── Data for this task ──
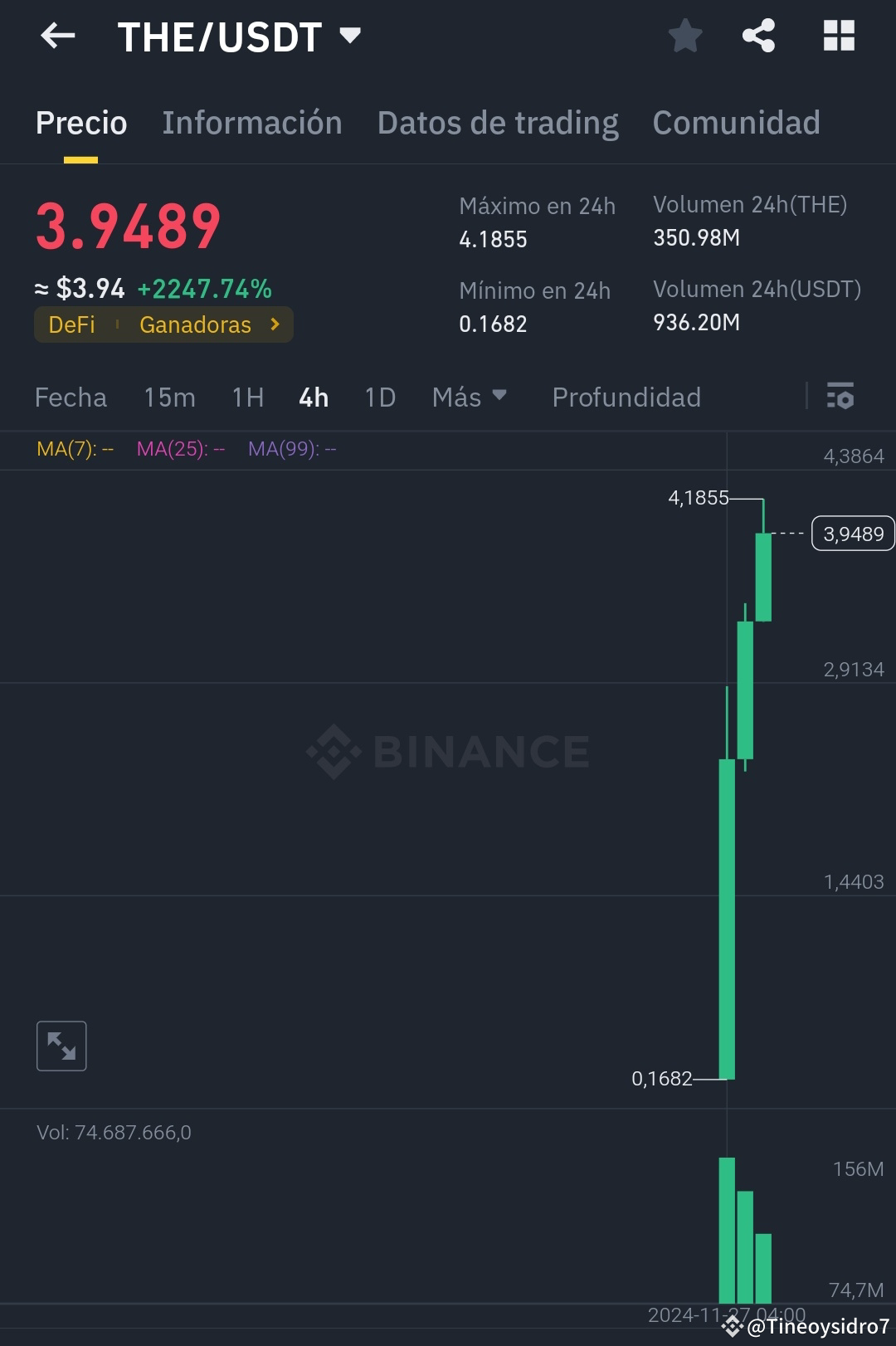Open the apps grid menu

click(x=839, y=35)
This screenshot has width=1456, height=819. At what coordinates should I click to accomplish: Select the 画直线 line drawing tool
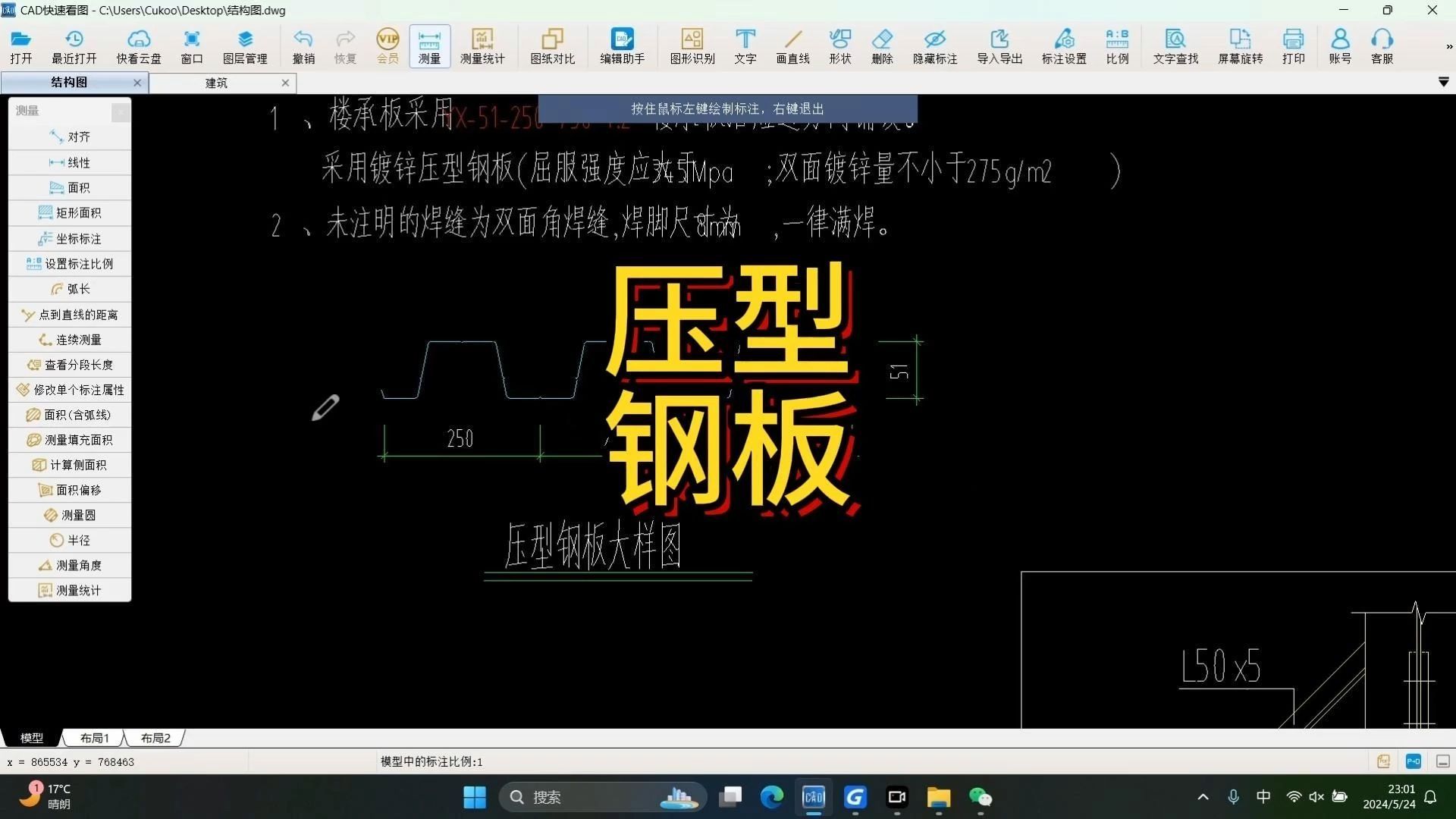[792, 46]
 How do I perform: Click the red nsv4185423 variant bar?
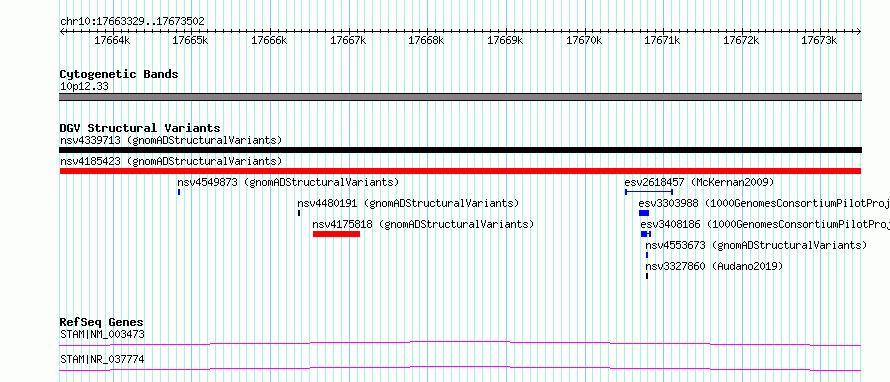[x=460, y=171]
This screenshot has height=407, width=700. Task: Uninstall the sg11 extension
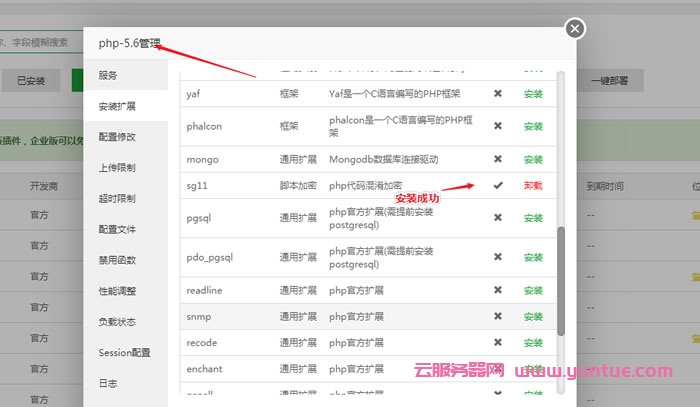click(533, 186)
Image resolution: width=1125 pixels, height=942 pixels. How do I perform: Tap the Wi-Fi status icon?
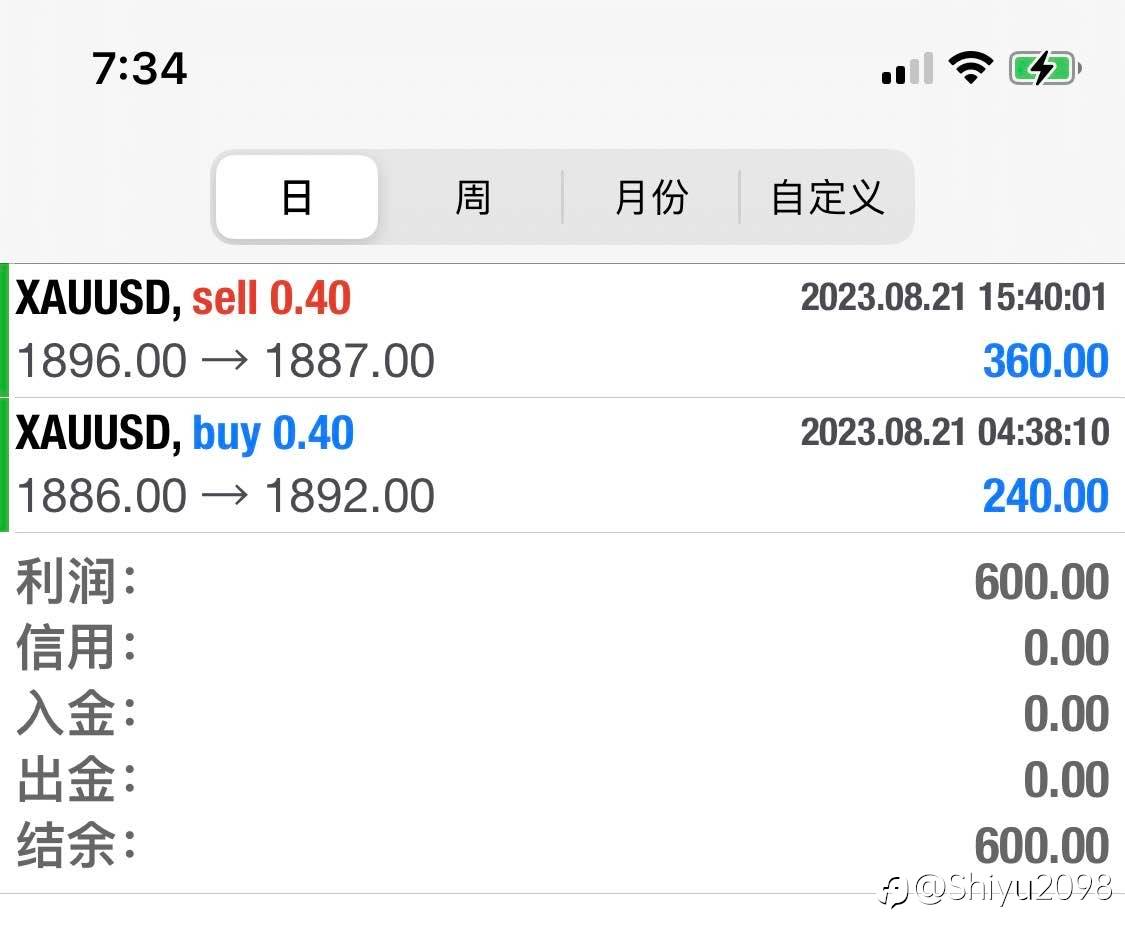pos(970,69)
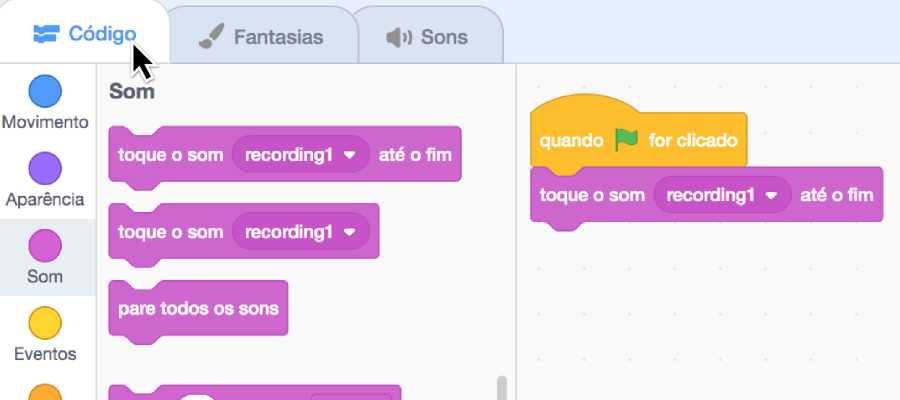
───
── Data for this task ──
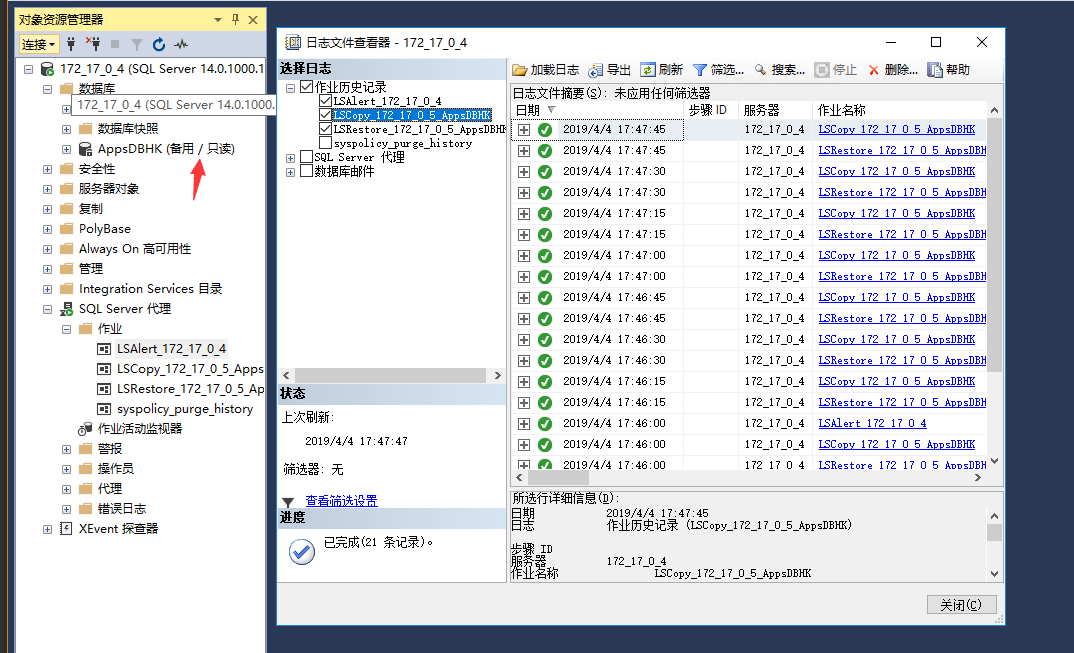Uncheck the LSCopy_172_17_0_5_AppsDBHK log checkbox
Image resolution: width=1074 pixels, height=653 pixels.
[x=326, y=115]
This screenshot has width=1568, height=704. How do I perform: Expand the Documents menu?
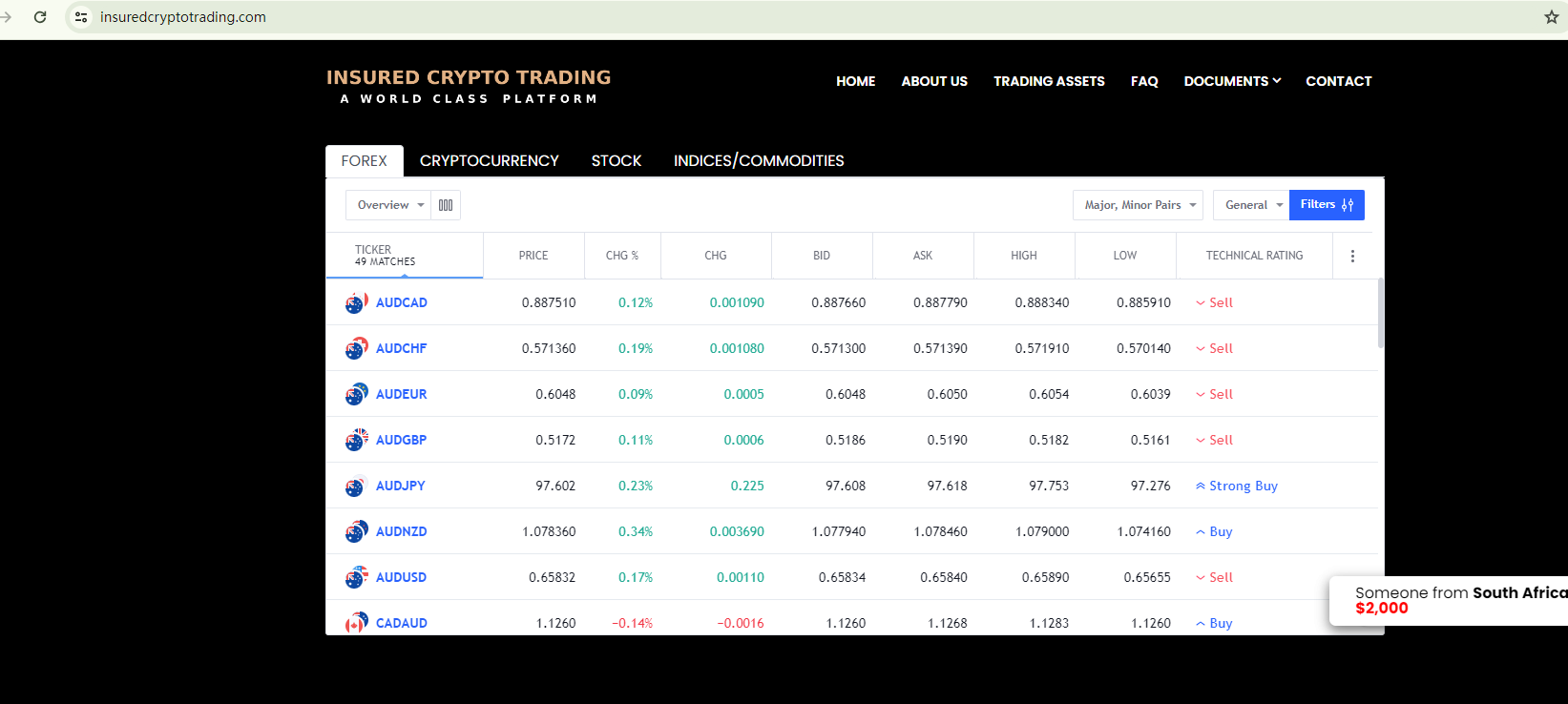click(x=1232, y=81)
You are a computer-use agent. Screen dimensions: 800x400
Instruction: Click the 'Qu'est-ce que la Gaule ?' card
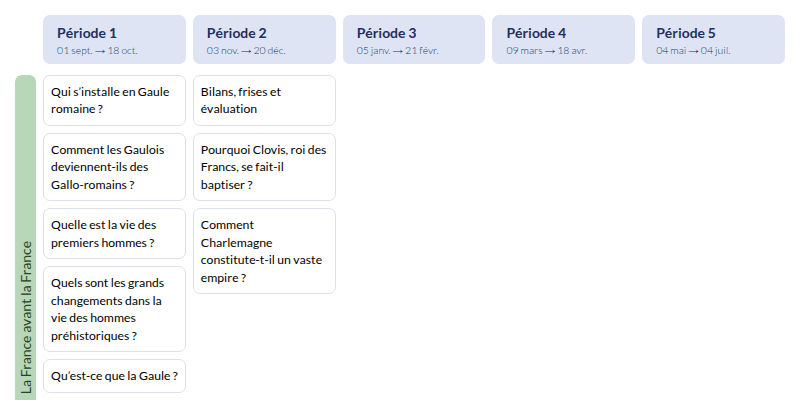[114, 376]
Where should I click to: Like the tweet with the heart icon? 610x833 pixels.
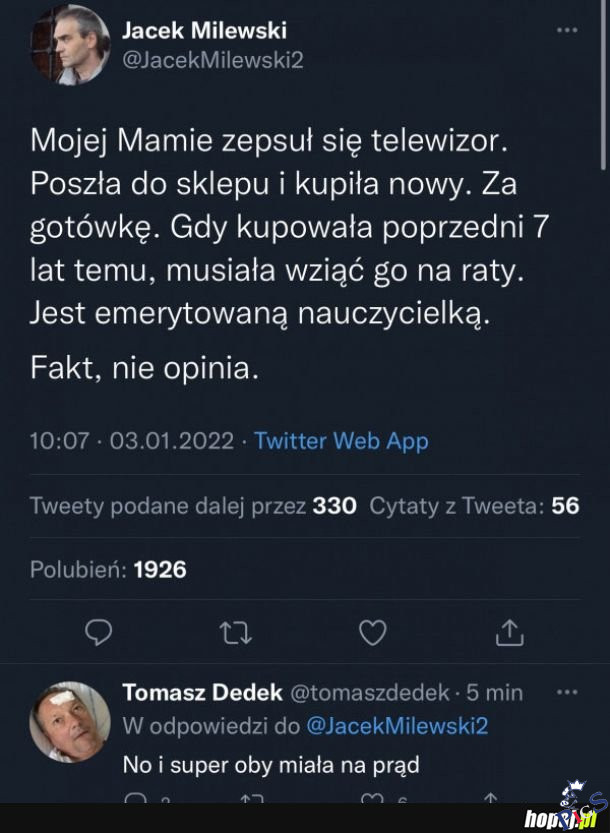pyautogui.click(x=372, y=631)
───
Render everything from the line containing "Where should I" down to the line containing "pyautogui.click(x=372, y=631)" as a Markdown table with the columns Row and Line, one numbered row per line, skipping blank lines and leaving out the pictures.

Written reply →
| Row | Line |
|---|---|
| 1 | Where should I click to: Like the tweet with the heart icon? 610x833 pixels. |
| 2 | pyautogui.click(x=372, y=631) |